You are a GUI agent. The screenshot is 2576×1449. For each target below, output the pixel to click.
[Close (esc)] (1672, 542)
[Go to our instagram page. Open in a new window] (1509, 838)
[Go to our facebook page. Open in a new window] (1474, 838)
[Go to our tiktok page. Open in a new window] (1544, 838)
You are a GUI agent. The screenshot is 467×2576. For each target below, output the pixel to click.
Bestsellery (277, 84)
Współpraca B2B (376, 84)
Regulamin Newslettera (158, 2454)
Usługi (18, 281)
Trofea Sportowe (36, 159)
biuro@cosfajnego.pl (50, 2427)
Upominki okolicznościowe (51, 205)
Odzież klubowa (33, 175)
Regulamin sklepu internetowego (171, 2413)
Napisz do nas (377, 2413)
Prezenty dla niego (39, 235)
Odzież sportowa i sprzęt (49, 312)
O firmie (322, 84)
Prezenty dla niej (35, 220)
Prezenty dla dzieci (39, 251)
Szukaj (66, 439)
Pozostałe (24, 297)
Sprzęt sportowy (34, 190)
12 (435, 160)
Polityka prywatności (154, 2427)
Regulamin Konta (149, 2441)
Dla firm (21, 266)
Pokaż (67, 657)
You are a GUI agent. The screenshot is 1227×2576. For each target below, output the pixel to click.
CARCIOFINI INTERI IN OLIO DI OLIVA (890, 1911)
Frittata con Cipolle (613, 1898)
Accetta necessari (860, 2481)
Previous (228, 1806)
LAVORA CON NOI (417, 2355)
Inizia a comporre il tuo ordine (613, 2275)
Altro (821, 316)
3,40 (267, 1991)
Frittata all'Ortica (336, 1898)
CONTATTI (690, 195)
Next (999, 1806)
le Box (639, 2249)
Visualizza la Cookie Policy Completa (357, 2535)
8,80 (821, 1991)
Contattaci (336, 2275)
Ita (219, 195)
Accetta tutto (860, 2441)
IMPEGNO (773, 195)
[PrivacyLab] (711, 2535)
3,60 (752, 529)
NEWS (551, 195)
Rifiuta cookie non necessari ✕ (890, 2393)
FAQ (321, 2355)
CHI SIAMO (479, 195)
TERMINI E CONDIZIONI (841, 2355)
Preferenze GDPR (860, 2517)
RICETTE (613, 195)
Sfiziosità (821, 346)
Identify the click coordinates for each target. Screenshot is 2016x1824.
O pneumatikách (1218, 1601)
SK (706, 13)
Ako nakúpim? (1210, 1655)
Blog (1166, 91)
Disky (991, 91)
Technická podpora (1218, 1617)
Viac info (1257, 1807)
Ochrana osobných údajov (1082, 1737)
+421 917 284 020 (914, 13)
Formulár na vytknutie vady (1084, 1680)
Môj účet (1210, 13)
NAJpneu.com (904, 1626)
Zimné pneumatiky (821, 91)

* Exercise requirements: Please print exactly the lines from the one containing "Accetta tutto (860, 2441)" through the last line of the records, both included, and nothing else.

* Finished task:
Accetta tutto (860, 2441)
IMPEGNO (773, 195)
[PrivacyLab] (711, 2535)
3,60 (752, 529)
NEWS (551, 195)
Rifiuta cookie non necessari ✕ (890, 2393)
FAQ (321, 2355)
CHI SIAMO (479, 195)
TERMINI E CONDIZIONI (841, 2355)
Preferenze GDPR (860, 2517)
RICETTE (613, 195)
Sfiziosità (821, 346)
Identify the click coordinates for each target. Screenshot is 2016x1824.
O pneumatikách (1218, 1601)
SK (706, 13)
Ako nakúpim? (1210, 1655)
Blog (1166, 91)
Disky (991, 91)
Technická podpora (1218, 1617)
Viac info (1257, 1807)
Ochrana osobných údajov (1082, 1737)
+421 917 284 020 (914, 13)
Formulár na vytknutie vady (1084, 1680)
Môj účet (1210, 13)
NAJpneu.com (904, 1626)
Zimné pneumatiky (821, 91)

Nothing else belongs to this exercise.